#### [EXERCISE DATA]
####

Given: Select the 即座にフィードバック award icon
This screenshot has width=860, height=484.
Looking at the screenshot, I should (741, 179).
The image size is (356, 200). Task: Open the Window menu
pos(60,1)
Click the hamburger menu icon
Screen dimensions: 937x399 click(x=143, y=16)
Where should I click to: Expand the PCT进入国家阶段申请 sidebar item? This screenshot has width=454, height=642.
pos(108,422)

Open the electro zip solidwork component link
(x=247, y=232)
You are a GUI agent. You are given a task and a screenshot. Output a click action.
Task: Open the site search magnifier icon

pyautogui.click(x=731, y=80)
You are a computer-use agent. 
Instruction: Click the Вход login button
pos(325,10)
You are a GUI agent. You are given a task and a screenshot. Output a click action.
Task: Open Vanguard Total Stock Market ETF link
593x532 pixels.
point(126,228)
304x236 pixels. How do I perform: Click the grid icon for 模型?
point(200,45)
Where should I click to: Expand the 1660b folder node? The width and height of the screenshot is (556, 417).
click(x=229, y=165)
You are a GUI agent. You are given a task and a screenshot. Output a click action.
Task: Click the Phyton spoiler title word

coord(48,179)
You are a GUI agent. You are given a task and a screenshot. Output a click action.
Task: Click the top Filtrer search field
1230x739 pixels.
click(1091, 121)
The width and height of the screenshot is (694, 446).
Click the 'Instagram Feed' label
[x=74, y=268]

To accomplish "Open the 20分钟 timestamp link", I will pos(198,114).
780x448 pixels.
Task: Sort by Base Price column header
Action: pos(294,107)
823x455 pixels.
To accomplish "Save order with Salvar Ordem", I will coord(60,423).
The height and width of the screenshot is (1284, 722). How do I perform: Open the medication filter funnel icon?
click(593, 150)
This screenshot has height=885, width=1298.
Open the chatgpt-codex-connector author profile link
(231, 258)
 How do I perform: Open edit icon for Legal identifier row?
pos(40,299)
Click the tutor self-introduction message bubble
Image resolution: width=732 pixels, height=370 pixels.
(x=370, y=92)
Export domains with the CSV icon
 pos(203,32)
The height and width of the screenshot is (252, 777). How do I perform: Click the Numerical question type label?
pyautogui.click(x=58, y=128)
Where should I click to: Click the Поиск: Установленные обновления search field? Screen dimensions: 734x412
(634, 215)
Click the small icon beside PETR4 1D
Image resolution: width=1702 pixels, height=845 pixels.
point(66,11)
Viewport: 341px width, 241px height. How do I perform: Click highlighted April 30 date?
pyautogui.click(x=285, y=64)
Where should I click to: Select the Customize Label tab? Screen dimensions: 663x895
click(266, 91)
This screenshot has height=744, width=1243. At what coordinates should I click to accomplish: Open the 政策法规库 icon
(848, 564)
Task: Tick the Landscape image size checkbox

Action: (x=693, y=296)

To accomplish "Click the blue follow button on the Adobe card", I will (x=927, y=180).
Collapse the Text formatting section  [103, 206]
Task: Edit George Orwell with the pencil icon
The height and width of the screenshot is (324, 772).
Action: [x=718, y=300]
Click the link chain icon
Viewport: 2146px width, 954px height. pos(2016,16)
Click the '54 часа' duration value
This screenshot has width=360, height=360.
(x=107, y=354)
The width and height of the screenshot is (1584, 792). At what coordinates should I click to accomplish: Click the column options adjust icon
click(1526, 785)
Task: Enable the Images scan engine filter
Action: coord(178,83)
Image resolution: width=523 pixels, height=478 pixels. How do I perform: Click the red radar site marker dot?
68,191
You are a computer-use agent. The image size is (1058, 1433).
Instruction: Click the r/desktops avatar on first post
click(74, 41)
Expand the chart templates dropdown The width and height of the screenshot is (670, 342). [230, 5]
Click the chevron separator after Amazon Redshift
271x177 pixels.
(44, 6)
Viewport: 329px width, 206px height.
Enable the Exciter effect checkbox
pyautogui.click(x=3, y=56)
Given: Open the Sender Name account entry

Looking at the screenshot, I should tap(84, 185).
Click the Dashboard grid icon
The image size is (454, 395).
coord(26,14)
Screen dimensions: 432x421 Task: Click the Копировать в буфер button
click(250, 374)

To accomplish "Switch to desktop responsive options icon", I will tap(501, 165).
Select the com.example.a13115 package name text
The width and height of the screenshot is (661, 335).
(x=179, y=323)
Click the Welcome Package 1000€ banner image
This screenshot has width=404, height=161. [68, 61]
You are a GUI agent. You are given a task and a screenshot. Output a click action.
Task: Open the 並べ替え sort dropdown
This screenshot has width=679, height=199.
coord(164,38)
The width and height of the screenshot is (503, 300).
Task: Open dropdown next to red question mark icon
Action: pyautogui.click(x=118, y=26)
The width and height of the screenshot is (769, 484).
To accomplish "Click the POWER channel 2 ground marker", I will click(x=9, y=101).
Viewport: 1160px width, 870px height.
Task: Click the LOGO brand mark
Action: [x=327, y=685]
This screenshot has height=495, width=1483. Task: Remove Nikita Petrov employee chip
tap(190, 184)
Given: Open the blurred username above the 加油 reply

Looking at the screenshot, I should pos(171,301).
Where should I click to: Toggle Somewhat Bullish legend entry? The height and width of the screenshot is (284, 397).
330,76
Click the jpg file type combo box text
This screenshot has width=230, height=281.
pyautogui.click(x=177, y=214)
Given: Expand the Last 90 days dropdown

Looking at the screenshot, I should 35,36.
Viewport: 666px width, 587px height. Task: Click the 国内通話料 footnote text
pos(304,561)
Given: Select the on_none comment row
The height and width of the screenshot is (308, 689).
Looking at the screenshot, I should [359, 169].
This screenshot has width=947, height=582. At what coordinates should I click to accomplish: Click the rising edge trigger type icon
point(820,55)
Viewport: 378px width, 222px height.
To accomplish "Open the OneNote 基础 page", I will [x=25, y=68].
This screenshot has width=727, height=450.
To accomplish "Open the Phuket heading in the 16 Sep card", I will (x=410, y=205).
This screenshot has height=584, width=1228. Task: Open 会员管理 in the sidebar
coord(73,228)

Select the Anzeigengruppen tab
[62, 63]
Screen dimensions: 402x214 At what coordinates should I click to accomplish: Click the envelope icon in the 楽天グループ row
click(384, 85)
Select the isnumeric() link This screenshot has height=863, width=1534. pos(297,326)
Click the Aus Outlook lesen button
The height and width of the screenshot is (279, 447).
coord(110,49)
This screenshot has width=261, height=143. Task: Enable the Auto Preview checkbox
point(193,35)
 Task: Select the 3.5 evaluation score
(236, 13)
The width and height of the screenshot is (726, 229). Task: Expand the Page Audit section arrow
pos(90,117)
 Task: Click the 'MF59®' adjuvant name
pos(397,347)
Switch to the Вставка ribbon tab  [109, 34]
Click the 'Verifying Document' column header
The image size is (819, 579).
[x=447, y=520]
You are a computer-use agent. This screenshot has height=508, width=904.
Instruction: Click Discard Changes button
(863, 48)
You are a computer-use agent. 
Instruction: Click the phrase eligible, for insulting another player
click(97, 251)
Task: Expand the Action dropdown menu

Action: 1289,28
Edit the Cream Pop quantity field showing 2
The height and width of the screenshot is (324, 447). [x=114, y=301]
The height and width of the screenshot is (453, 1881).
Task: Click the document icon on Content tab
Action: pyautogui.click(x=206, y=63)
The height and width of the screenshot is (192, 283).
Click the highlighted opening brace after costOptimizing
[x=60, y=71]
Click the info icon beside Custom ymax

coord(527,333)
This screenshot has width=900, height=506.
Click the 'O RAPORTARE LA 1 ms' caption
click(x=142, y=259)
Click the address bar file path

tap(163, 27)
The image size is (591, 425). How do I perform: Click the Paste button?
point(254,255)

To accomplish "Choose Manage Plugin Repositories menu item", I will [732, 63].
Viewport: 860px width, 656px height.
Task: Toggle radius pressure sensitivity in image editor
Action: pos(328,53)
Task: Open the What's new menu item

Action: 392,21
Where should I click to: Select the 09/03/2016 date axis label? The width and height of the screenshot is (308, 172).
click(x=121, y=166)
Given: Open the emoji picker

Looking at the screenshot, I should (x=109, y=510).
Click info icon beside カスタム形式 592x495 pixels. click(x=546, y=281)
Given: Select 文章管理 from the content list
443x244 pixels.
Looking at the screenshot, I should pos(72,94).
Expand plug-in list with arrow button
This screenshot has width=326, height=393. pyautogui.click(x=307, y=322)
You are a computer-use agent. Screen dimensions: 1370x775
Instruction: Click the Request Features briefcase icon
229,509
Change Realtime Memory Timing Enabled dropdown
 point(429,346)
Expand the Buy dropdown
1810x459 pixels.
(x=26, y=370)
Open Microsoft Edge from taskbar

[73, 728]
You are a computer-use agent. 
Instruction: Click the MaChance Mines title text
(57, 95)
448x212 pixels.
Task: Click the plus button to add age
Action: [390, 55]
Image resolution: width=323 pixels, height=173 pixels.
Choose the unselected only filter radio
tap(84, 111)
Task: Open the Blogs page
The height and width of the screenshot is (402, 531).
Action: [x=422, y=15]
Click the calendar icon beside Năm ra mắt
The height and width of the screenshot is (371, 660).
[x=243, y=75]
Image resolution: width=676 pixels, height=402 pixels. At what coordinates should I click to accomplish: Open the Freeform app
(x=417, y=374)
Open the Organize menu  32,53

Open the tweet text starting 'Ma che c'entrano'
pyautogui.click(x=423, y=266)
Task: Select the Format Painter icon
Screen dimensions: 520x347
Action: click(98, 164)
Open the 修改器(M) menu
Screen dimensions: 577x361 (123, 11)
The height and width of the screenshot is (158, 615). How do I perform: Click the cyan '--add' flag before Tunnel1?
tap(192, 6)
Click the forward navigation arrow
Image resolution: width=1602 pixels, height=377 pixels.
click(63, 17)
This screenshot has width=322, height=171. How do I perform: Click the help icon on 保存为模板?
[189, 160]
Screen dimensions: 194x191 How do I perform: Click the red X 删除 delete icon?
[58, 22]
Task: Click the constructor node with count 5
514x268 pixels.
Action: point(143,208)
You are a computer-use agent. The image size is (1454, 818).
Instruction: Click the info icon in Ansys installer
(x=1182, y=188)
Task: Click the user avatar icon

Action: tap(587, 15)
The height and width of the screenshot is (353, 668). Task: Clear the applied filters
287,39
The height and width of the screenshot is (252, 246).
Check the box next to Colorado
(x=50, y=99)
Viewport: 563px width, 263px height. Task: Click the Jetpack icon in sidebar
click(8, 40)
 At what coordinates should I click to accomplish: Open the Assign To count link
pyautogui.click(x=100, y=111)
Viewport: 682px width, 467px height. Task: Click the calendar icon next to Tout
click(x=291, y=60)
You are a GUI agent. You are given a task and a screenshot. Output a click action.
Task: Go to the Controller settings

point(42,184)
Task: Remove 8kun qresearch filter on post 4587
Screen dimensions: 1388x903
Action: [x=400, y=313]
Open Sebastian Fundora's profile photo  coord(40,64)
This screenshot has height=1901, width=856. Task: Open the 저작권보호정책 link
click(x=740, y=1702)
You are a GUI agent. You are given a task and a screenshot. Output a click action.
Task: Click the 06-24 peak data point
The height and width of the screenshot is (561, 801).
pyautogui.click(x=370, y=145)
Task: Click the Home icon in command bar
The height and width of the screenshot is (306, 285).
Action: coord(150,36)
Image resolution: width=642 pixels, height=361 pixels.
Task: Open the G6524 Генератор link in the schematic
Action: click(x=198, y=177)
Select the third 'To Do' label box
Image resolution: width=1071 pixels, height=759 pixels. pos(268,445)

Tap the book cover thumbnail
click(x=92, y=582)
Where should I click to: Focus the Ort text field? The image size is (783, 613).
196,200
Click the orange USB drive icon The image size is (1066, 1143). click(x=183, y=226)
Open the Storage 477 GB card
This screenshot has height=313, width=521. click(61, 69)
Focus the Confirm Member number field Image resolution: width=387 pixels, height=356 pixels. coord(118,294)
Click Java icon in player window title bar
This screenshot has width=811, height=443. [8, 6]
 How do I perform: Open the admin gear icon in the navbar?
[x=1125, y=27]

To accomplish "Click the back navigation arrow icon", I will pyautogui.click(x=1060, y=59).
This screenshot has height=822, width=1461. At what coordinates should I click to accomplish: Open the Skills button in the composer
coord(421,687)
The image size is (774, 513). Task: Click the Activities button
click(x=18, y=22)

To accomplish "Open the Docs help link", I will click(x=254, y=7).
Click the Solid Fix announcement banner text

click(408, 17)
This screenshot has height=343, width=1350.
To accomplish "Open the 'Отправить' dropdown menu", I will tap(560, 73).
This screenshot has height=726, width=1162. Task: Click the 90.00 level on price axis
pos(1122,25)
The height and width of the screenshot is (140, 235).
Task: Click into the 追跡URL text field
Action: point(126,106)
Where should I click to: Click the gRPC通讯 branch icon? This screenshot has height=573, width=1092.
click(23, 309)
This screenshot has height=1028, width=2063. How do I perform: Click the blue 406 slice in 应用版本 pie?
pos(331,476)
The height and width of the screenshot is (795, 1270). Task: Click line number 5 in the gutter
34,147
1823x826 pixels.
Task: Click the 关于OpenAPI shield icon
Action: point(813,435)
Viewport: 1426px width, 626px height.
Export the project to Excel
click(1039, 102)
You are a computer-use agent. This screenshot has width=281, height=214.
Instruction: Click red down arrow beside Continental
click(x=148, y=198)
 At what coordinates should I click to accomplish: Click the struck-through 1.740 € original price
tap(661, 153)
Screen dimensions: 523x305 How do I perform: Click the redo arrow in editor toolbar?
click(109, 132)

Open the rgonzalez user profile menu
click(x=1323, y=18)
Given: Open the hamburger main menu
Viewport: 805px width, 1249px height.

####

#### [PROMPT]
Quote everything from the line containing "You are a computer-use agent. The image size is (1058, 1433)." down to the line containing "pyautogui.click(x=3, y=56)", reproducing each of those lines word for word.

#### [THE RESPONSE]
You are a computer-use agent. The image size is (1058, 1433).
Instruction: Click the r/desktops avatar on first post
click(74, 41)
Expand the chart templates dropdown The width and height of the screenshot is (670, 342). [230, 5]
Click the chevron separator after Amazon Redshift
271x177 pixels.
(44, 6)
Viewport: 329px width, 206px height.
Enable the Exciter effect checkbox
pyautogui.click(x=3, y=56)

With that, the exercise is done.